In regard to laboratory data, we identified statistically significant predictors for worse outcomes. Patients with higher CRP levels, BUN, and creatinine during hospitalization were at increased risk of death and lower successful extubation rates. The same association applies to those who had lower PaO2/ FiO2 ratios, reestablishing findings from Wuhan, China 4.
Emerging therapies along with supportive therapy, is the consensus for treatment worldwide3. In our cohort, 22 (30.5%) participants required hemodialysis. However, this requirement did not correlate with outcomes. Hemodialysis did not predict death, liberation of ventilator, or tracheostomy. The majority (70.8%) received vasopressors, typically associated with greater mortality, but not with failed extubation. We find these results to be unique, given no available data on dialysis or vasopressors usage for comparison to our knowledge.
Our study has some limitations. First, our sample size of 72 patients is rather small. Yet, we aimed to analyze an exclusive cohort, limited to only intubated patients. This adds reliability to disease severity. We hope the findings presented here will encourage a larger cohort study. Second, this study was performed in a single-center. However, this fact could potentially reduce bias on protocol adherence, increasing the power of our reported mortality rate. Third, this is a retrospective study. Our data permit a preliminary assessment of mortality and successful extubation rates in patients with COVID–19 who are mechanically ventilated.
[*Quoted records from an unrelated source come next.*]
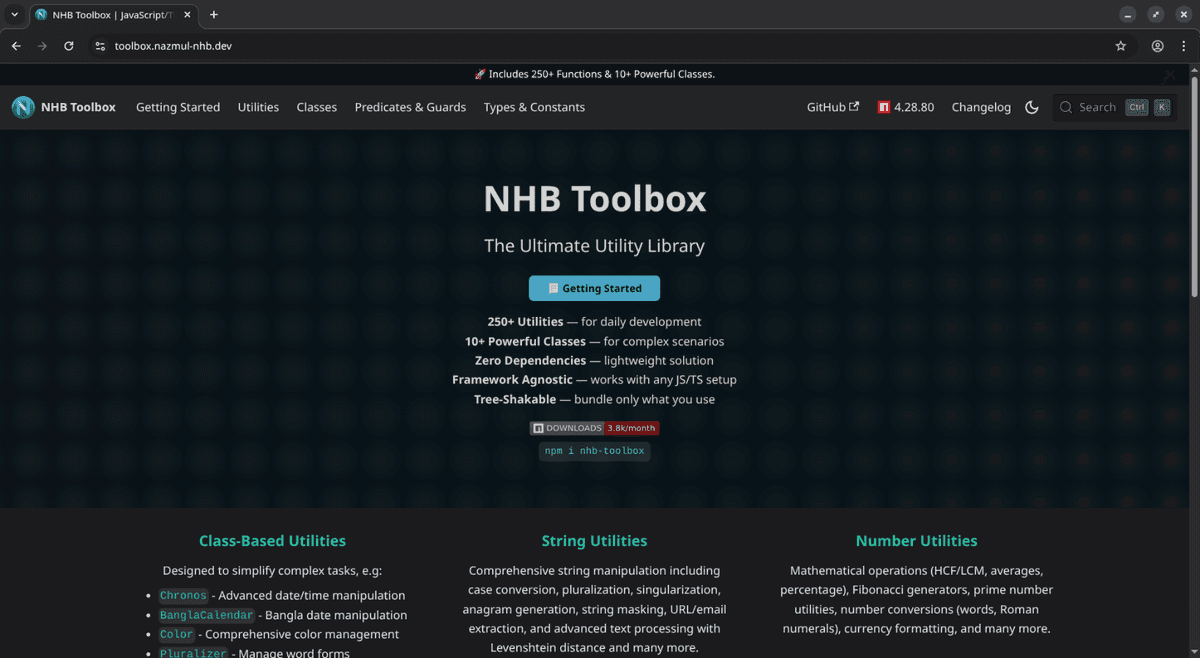The image size is (1200, 658).
Task: Click the NHB Toolbox logo icon
Action: tap(22, 106)
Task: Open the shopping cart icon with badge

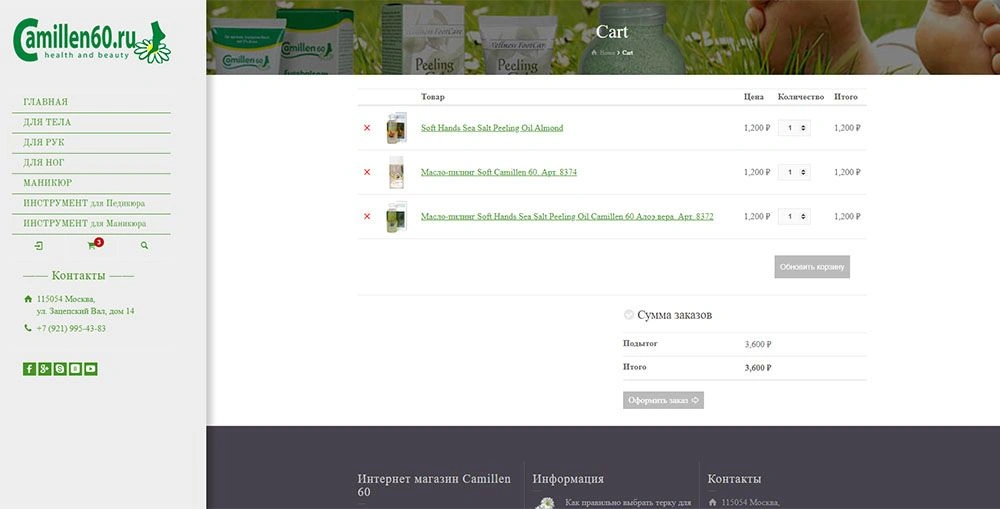Action: [92, 245]
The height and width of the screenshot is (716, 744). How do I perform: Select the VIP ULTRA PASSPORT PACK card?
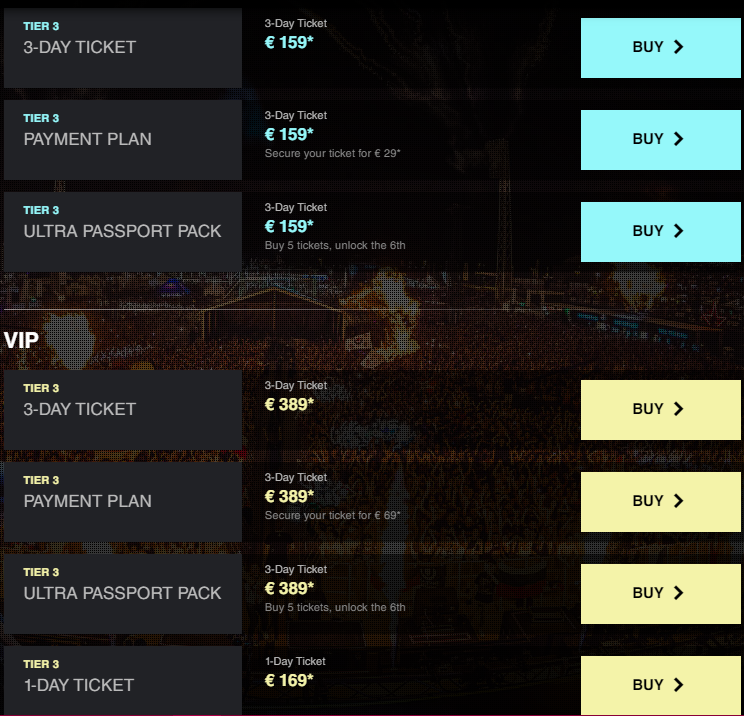pyautogui.click(x=122, y=593)
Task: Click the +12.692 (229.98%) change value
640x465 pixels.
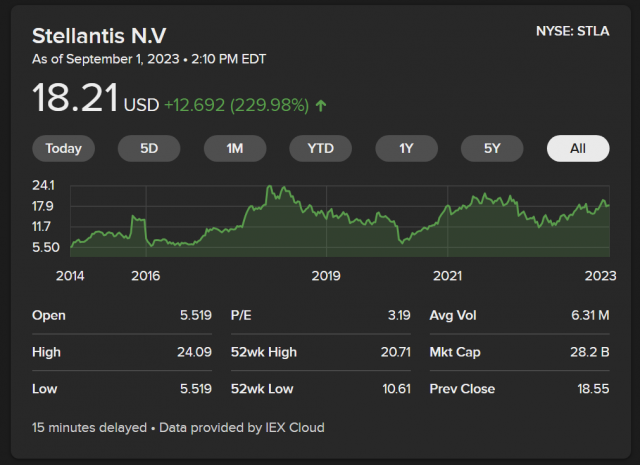Action: point(238,104)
Larger studies are needed to overcome our limitations, and further our knowledge regarding this disease.
In conclusion, although the mortality of critically ill patients is still high, our rate was significantly lower when compared to other studies. We believe this was a consequence of early intubation in conjunction with the usage of the ARDSnet protocol. We also observed patients with hyperlipidemia, higher CRP, renal failure, or those requiring vasopressor use had worse outcomes.